Nature Structural & Molecular Biology
- Discipline: Structural biology, molecular biology
- Language: English
- Edited by: Carolina Perdigoto

Publication details
- Former name: Nature Structural Biology
- History: Nature Structural Biology (1994–2003); Nature Structural & Molecular Biology (2004–present)
- Publisher: Nature Publishing Group
- Frequency: Monthly
- Impact factor: 10.1 (2025)

Standard abbreviations
- ISO 4: Nat. Struct. Mol.
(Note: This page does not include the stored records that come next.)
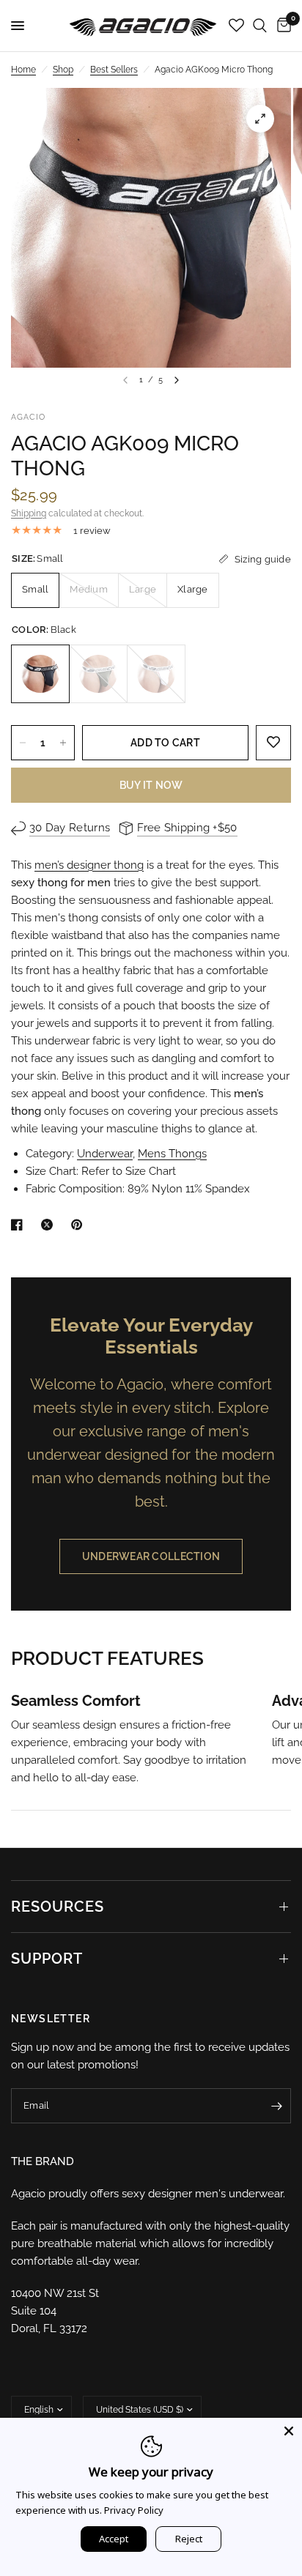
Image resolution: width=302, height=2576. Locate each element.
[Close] (288, 2431)
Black (40, 674)
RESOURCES (57, 1906)
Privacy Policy (133, 2510)
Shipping (28, 513)
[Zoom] (260, 119)
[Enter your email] (276, 2105)
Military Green (98, 674)
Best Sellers (114, 69)
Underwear (105, 1153)
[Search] (260, 25)
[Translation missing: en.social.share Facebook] (20, 1224)
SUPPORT (47, 1958)
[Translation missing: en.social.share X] (50, 1224)
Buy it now (151, 785)
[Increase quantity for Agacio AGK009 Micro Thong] (63, 743)
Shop (63, 69)
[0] (281, 25)
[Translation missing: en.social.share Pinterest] (80, 1224)
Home (23, 69)
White (156, 674)
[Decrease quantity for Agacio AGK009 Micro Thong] (23, 743)
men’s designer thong (89, 865)
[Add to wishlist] (273, 742)
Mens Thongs (172, 1153)
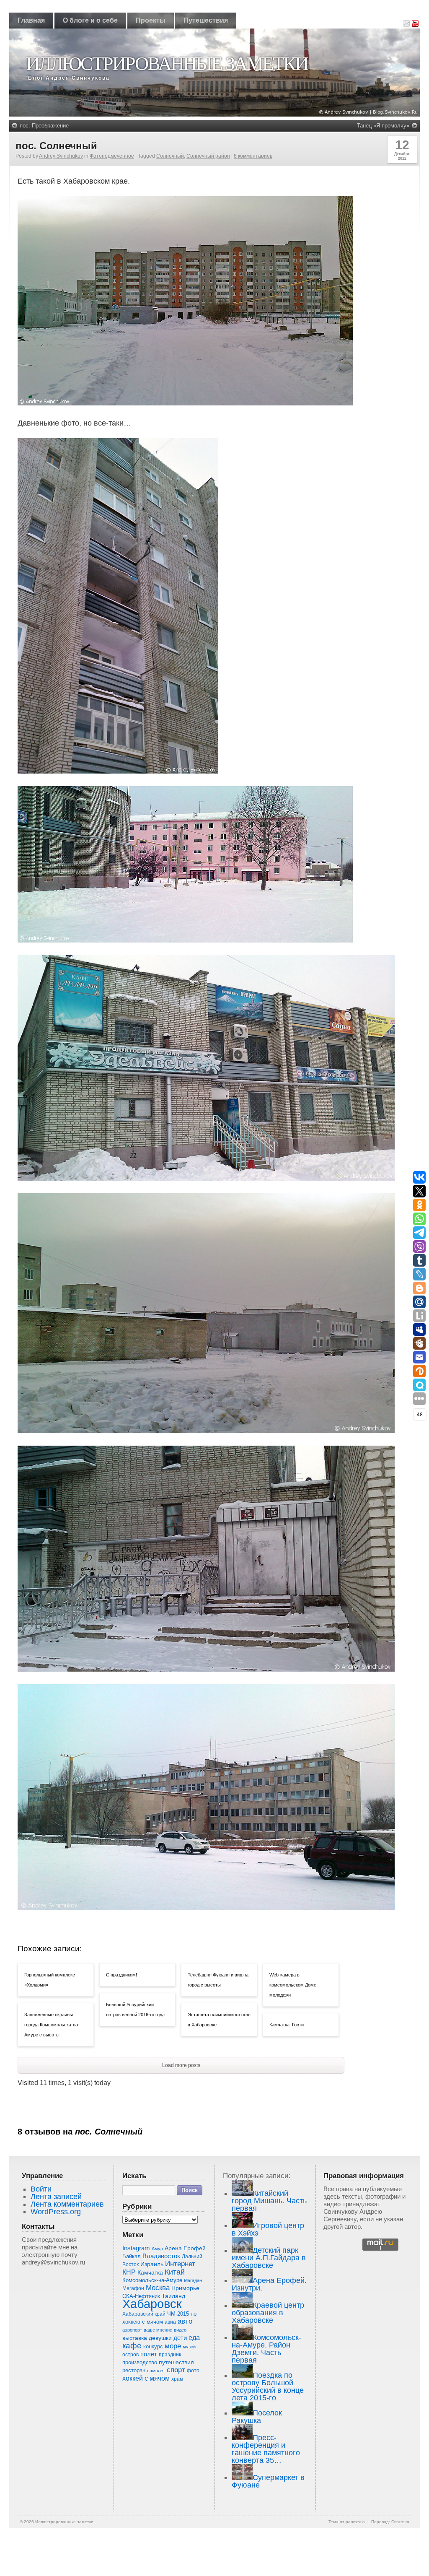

Biol.

Indexing
- CODEN: NSMBCU
- ISSN: 1545-9993 (print) 1545-9985 (web)
- LCCN: 2003215440
- OCLC no.: 52847740

Links
- Journal homepage; Online access; Online archive;

= Nature Structural & Molecular Biology =

Nature Structural & Molecular Biology is a monthly peer-reviewed scientific journal publishing research articles, reviews, news, and commentaries in structural and molecular biology, with an emphasis on papers that further a "functional and mechanistic understanding of how molecular components in a biological process work together".

It is published by the Nature Portfolio and was established in 1994 under the title Nature Structural Biology, obtaining its current title in January 2004. Like other Nature journals, there is no external editorial board, with editorial decisions being made by an in-house team, although peer review by external expert referees forms a part of the review process.

According to the Journal Citation Reports, the journal had a 2025 impact factor of 10.1, ranking it 13th out of 298 journals in the category "Biochemistry & Molecular Biology", 1st out of 72 journals in the category "Biophysics", and 16th out of 195 journals in the category "Cell Biology".